Ziel der Klage wäre, die ursprüngliche „Würde“ der Person wieder herzustellen, den bzw die Täter zur Rechenschaft zu ziehen u. den durch den Jobverlust erlittenen Schaden wieder geltend zu machen.
Wo stehen denn diese ähnlichen Fälle, hab im Internet noch nichts gefunden u. kannst du über sie berichten?
Vielen Dank im voraus.
lg
Fannydent
Hallo
Ziel der Klage wäre, die ursprüngliche „Würde“ der Person wieder herzustellen, den bzw die Täter zur Rechenschaft zu ziehen u. den durch den Jobverlust erlittenen Schaden wieder geltend zu machen.
Wie soll denn jemand nach so einer dürftigen Information einschätzen können, wie die Chancen stehen? Angenommen jemand würde Fälle von übler Nachrede kennen und wüsste, wie sie ausgegangen sind, so müsste er doch immerhin wissen, was hier genau vorgefallen ist, um vergleichen zu können.
Viele Grüße
Guten Tag,
Guten Morgen,
ich dachte, die Fälle sollte möglichst kurz u. unpersönlich erscheinen…
Also noch einmal zum Tatbestand: Person A (Schüler) mit evtl. Mitschüler erzählt, Lehrerin hätte die Mutter als „Hexe“ tituliert, woraufhin der Rektor die Lehrerin (Päd. Assistentin) zu sich zitiert u. diese aufgrund der Schüleraussage entlässt. Lehrerin (P.A.) ist eingeschüchtert u. traut sich erst nach ca. 2,5 J., sich zu wehren.
Das müsste als Fallbeispiel reichen. Wie sehen hier die Chancen aus, als Gewinner aus dem Prozess zu gehen? Über kompetente u. erfahrene Beiträge würde ich mich freuen.
Viele Grüsse,
Fannydent
Hallo,
Also noch einmal zum Tatbestand: Person A (Schüler) mit evtl.
Mitschüler erzählt, Lehrerin hätte die Mutter als „Hexe“
tituliert, woraufhin der Rektor die Lehrerin (Päd.
Assistentin) zu sich zitiert u. diese aufgrund der
Schüleraussage entlässt. Lehrerin (P.A.) ist eingeschüchtert
u. traut sich erst nach ca. 2,5 J., sich zu wehren.
Wer hat hier überhaupt den „Schaden“ angerichtet und wäre zu „verklagen“?
Der Rektor, der erst einmal hätte prüfen müssen?
Der Schüler, der einem Mitschüler „irgendwas“ erzählt hat?
Der Mitschüler, denn irgendwie muß es zum Rektor gekommen sein?

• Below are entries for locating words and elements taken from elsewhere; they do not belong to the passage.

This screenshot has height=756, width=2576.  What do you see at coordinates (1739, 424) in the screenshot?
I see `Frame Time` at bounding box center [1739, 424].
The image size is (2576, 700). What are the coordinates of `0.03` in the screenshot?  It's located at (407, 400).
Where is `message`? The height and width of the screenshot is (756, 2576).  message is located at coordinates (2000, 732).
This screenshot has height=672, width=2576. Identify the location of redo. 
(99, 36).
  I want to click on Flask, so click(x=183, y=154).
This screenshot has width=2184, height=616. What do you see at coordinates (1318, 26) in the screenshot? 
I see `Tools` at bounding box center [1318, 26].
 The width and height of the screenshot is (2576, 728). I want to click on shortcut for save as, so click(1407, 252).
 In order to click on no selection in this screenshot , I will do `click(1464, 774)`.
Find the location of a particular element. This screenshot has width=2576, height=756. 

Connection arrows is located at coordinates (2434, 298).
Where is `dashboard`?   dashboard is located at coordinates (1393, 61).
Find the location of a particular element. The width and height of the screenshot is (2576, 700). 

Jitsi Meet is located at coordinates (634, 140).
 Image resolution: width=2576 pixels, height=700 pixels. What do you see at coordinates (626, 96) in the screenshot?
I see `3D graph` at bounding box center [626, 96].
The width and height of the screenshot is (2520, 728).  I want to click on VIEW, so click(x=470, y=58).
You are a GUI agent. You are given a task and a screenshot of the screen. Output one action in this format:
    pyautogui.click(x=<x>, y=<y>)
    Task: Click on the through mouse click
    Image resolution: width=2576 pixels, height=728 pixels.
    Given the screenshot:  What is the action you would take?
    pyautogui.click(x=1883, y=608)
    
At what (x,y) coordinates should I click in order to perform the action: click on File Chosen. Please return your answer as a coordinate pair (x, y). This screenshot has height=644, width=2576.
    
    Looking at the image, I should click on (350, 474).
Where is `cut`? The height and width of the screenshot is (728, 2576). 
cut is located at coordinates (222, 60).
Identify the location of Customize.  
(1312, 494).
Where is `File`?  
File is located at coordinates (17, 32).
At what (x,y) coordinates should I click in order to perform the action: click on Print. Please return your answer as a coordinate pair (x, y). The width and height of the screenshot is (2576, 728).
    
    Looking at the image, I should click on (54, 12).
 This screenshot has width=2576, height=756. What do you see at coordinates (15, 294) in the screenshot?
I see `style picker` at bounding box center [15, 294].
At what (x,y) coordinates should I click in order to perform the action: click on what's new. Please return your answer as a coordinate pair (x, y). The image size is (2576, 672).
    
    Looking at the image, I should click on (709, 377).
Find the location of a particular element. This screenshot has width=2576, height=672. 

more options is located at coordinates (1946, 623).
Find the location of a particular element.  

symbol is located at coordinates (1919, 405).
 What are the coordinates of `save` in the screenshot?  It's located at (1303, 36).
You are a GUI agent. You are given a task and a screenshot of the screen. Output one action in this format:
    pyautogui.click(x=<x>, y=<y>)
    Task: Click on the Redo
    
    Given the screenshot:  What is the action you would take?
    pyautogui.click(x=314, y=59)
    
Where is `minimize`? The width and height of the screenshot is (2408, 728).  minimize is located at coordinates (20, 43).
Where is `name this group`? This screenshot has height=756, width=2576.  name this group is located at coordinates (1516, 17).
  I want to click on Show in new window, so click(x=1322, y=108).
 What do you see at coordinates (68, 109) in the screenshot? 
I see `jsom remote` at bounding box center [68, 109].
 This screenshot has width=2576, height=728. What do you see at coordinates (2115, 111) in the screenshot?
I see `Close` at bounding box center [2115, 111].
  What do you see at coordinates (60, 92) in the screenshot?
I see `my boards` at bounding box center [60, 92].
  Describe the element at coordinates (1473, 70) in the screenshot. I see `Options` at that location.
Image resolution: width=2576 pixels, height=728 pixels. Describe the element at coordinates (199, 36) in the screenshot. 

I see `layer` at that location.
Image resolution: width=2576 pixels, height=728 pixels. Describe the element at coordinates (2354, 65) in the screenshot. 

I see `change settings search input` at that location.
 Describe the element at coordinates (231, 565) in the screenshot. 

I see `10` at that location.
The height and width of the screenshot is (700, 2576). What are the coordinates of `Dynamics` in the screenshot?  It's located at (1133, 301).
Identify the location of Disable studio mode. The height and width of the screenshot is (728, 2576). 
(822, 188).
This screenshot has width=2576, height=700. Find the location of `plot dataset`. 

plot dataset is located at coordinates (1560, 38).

Oder wer möglicherweise noch?
Mit welcher Begründung wurde die Lehrerin „entlassen“?
Gruß
Jörg Zabel
Hi Jörg,
dem/den Mitschülern soll eben darum die üble Nachrede bzw. Verleumdung unterstellt werden, denn das hatte den Arbeitsplatzverlust zum Ziel. Dass der Rektor hiermit falsch u. widerrechtlich handelte ist indirekt mit im Spiel u. würde - denk ich - automatisch in den Fall mit einbezogen werden.
Ich denke, für eine Strafanzeige ist es zu spät; aber bevor ein Anwalt eingeschaltet wird, müsste geprüft werden, dass es sich lohnt, das Geld zu investieren. Deshalb wären Präzedenzfälle enorm wichtig.
Danke , lg
F.
Hi,
warum ist es eigentlich so schwierig, die Fragen zu beantworten, die zur Beurteilung des Sachverhaltes wichtig sind?
Wie wurde die Kündigung begründet?
Woher glaubt man die Intention des Schülers beurteilen zu können?
Was ist jetzt vorgefallen, dass man sich nach Jahren der Sache zuwendet?
Wie willst du hier vergleichbare Fälle erörtert bekommen, wenn du die Geschichte nur bruchstückhaft schilderst?
Gruß
Jo
(Schüler) mit evtl.
Mitschüler erzählt, Lehrerin hätte die Mutter als „Hexe“
tituliert, woraufhin der Rektor die Lehrerin entlässt.
Ein Direktor, die eine Lehrerin wegen EINER Schüleraussage entlässt? Extrem unglaubwürdig!
Welcher Grund wurde denn für die Entlassung genannt - oder vorgeschoben?
Warum hat sie sich nicht gewehrt - womit konnte man sie denn einschüchtern, nachdem sie ja nun schon entlassen war?
Gab oder gibt es Zeugen, die bestätigen können, dass sie das gesagt hat?
Da bin ich auch gespannt, ob es ähnliche Fälle gibt!